The Birmingham and Bristol Railway was a short-lived railway company, formed in 1845 by the merger of the Birmingham and Gloucester Railway and the Bristol and Gloucester Railway. From 14 January 1845, the Birmingham and Gloucester and the Bristol and Gloucester Railways agreed to be operated jointly under the title of the ‘Birmingham and Bristol Railway’. The plan had been to get this amalgamation officially authorised through an act of Parliament and this proposal was submitted alongside a Midland Railway absorption bill. The amalgamation bill was soon dropped paving the way for both companies to be absorbed by the Midland Railway from 3 August 1846. Although the title was used, this was never an officially approved company.

==Origin==
At Gloucester the latter had formed a junction with the broad gauge Cheltenham and Great Western Union Railway running into the town on mixed gauge tracks. In 1843 the C&GWU had been taken over by the Great Western Railway which began putting pressure on the Bristol and Gloucester to join the GWR at Bristol, to subscribe to the proposed South Devon Railway, and to convert to broad gauge track, to the alarm of the Northern "narrow" gauge railways.

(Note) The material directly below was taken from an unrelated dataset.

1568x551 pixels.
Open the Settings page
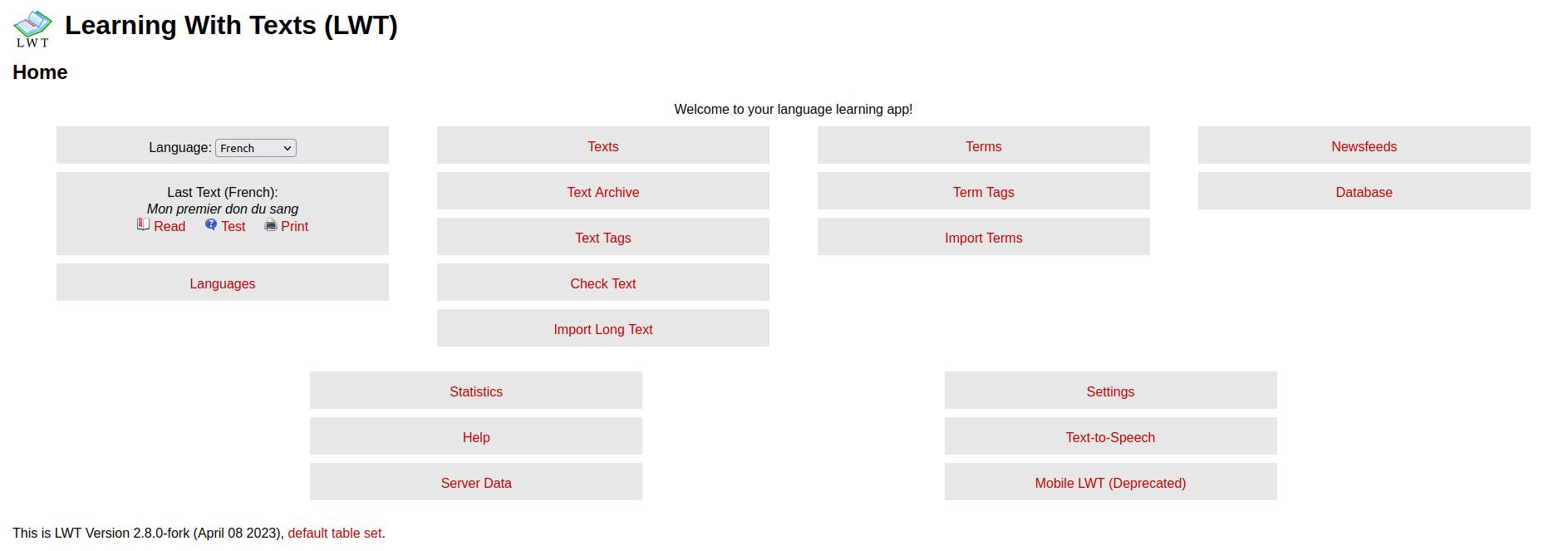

The "break-of-gauge" at Gloucester was a major problem. It caused pandemonium as whole trainloads of passengers, and their luggage, changed from one to another, together with the transshipment of goods.

==Formation==
Parliament had established a commission to examine the problem and there was a consensus that the track should be unified throughout the line. The GWR made an offer to the Birmingham and Bristol directors. The latter's shareholders held out for more, and the GWR deferred its decision for three days. At this moment the Midland Railway made its move.

True or not, the story of how it came about is a part of railway legend, when the Midland's John Ellis was travelling, quite by chance it is said, in a train with two Bristol & Gloucester directors. He overheard them discussing the matter, and took it on himself to offer better terms.

The Bristol and Birmingham and Midland Railways Act 1846 (9 & 10 Vict. c. cccxxvi) allowed the lines to merge and become part of the Midland Railway. The bill was managed by Samuel Carter, who was solicitor to both Midland and LNWR.

The LNWR was also alarmed at the idea of the GWR's broad gauge reaching the Midlands and it offered to share any losses the Midland might incur. In the event, all that was needed was a nominal rent for the Midland's use of the LNWR's Birmingham New Street station.

There were, of course, still problems with gauge. In 1848 the Midland built its own line into Gloucester, avoiding the GWR ex-Cheltenham and Great Western Union line, and laid mixed gauge to Bristol. By 1857 the whole line had been converted to standard gauge.